[Opening Data records section]

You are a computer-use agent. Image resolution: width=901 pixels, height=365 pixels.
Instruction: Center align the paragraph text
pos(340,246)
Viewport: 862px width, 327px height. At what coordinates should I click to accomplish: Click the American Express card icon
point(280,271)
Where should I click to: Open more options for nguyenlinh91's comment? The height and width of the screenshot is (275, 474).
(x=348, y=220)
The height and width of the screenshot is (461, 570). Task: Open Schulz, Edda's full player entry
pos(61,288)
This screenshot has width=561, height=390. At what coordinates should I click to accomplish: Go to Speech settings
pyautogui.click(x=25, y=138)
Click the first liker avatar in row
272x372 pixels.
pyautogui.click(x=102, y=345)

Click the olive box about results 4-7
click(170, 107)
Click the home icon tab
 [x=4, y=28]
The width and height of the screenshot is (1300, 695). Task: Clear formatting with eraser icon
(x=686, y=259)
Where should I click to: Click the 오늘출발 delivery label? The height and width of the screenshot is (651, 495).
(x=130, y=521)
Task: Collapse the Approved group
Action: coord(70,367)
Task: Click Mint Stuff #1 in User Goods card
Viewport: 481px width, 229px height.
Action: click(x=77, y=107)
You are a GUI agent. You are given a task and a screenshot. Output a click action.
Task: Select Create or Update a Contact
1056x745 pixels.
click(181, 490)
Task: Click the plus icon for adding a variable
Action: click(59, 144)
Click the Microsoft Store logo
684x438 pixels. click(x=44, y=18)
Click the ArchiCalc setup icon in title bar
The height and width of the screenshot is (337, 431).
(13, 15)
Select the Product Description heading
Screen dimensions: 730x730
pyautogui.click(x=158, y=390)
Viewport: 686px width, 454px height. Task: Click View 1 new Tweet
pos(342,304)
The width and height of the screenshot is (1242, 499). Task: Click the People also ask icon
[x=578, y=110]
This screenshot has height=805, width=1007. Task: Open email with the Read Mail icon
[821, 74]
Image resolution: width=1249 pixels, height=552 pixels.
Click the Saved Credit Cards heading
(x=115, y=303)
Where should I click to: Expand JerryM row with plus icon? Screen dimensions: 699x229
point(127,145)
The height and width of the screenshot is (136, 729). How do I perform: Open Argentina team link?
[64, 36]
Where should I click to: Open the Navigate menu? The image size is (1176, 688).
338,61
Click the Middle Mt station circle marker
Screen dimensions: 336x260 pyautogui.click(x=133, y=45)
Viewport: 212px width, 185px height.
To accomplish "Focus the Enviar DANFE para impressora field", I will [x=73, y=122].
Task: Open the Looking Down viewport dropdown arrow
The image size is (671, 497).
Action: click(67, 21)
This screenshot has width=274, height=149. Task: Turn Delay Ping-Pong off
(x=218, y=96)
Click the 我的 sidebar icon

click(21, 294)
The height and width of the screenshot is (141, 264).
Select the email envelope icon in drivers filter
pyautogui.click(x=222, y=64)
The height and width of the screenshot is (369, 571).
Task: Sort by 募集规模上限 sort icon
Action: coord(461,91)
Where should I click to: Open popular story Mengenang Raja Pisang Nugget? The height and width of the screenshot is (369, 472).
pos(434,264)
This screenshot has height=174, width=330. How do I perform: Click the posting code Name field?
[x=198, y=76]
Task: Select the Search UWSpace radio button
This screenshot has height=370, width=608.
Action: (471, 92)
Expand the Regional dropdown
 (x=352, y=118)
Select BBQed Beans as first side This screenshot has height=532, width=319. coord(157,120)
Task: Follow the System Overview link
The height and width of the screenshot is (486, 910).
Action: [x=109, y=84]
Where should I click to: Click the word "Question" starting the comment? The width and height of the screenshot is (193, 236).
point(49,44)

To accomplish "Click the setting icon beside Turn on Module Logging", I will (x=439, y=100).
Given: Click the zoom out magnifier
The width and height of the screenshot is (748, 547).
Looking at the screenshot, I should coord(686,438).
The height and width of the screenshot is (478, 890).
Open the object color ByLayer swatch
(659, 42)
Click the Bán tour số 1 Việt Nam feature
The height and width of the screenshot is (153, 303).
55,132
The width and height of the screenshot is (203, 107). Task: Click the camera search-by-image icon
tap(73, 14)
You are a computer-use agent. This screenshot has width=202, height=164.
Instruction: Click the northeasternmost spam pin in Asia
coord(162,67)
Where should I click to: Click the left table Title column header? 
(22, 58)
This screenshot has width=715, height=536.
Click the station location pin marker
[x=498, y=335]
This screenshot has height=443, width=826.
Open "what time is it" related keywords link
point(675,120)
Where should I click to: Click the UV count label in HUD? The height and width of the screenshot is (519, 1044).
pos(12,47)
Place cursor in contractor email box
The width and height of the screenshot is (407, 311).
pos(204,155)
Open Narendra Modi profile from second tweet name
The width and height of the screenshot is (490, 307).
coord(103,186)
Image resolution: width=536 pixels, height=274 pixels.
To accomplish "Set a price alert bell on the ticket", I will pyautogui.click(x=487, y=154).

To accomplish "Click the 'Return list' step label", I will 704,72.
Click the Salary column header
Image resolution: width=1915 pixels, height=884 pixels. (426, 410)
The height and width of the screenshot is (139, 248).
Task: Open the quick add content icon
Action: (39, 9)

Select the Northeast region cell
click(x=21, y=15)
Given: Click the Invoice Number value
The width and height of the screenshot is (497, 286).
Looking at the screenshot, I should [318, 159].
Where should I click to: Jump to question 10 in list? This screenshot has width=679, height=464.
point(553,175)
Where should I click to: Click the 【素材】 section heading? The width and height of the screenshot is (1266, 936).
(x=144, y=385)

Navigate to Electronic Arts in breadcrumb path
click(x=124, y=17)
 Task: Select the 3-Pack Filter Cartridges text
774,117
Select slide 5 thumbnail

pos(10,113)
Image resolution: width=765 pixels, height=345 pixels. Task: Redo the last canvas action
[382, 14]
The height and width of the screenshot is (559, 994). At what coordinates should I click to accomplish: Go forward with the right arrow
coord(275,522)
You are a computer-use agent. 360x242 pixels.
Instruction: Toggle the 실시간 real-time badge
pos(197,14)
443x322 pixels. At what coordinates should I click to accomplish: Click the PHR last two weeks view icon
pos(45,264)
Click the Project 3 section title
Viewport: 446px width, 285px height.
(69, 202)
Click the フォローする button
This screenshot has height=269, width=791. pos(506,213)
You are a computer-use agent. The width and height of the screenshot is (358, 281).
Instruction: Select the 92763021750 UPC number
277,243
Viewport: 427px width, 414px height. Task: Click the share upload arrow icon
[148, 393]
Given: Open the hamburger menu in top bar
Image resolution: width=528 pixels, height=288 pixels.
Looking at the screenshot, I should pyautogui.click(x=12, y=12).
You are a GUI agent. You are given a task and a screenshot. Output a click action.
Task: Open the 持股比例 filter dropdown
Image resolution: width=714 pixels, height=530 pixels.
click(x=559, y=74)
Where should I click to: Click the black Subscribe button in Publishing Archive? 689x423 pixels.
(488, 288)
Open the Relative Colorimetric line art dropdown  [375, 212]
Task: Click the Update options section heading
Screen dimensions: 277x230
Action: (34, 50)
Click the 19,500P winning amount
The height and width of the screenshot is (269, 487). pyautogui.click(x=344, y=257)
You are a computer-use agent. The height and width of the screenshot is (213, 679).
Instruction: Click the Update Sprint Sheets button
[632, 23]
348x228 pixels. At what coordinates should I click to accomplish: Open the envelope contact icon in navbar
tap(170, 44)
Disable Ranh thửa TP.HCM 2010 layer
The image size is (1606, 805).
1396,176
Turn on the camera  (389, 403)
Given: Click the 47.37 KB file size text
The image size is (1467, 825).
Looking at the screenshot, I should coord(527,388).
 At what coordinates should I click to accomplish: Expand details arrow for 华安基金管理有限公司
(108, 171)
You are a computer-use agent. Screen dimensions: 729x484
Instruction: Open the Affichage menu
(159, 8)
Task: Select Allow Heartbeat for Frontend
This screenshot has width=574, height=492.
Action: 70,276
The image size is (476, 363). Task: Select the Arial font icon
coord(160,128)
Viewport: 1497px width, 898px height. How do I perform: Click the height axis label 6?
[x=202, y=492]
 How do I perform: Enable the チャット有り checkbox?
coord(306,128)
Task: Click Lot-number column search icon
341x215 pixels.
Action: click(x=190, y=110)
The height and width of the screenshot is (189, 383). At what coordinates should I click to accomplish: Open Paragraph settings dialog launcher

[Closing Data records section]

Your assignment: Quote in full each line from the top of the records above through the line with "Image resolution: width=1249"; stop after that line.

Task solution:
You are a computer-use agent. Image resolution: width=901 pixels, height=365 pixels.
Instruction: Center align the paragraph text
pos(340,246)
Viewport: 862px width, 327px height. At what coordinates should I click to accomplish: Click the American Express card icon
point(280,271)
Where should I click to: Open more options for nguyenlinh91's comment? The height and width of the screenshot is (275, 474).
(x=348, y=220)
The height and width of the screenshot is (461, 570). Task: Open Schulz, Edda's full player entry
pos(61,288)
This screenshot has width=561, height=390. At what coordinates should I click to accomplish: Go to Speech settings
pyautogui.click(x=25, y=138)
Click the first liker avatar in row
272x372 pixels.
pyautogui.click(x=102, y=345)

Click the olive box about results 4-7
click(170, 107)
Click the home icon tab
 [x=4, y=28]
The width and height of the screenshot is (1300, 695). Task: Clear formatting with eraser icon
(x=686, y=259)
Where should I click to: Click the 오늘출발 delivery label? The height and width of the screenshot is (651, 495).
(x=130, y=521)
Task: Collapse the Approved group
Action: coord(70,367)
Task: Click Mint Stuff #1 in User Goods card
Viewport: 481px width, 229px height.
Action: click(x=77, y=107)
You are a GUI agent. You are given a task and a screenshot. Output a click action.
Task: Select Create or Update a Contact
1056x745 pixels.
click(181, 490)
Task: Click the plus icon for adding a variable
Action: click(59, 144)
Click the Microsoft Store logo
684x438 pixels. click(x=44, y=18)
Click the ArchiCalc setup icon in title bar
The height and width of the screenshot is (337, 431).
(13, 15)
Select the Product Description heading
Screen dimensions: 730x730
pyautogui.click(x=158, y=390)
Viewport: 686px width, 454px height. Task: Click View 1 new Tweet
pos(342,304)
The width and height of the screenshot is (1242, 499). Task: Click the People also ask icon
[x=578, y=110]
This screenshot has height=805, width=1007. Task: Open email with the Read Mail icon
[821, 74]
Image resolution: width=1249 pixels, height=552 pixels.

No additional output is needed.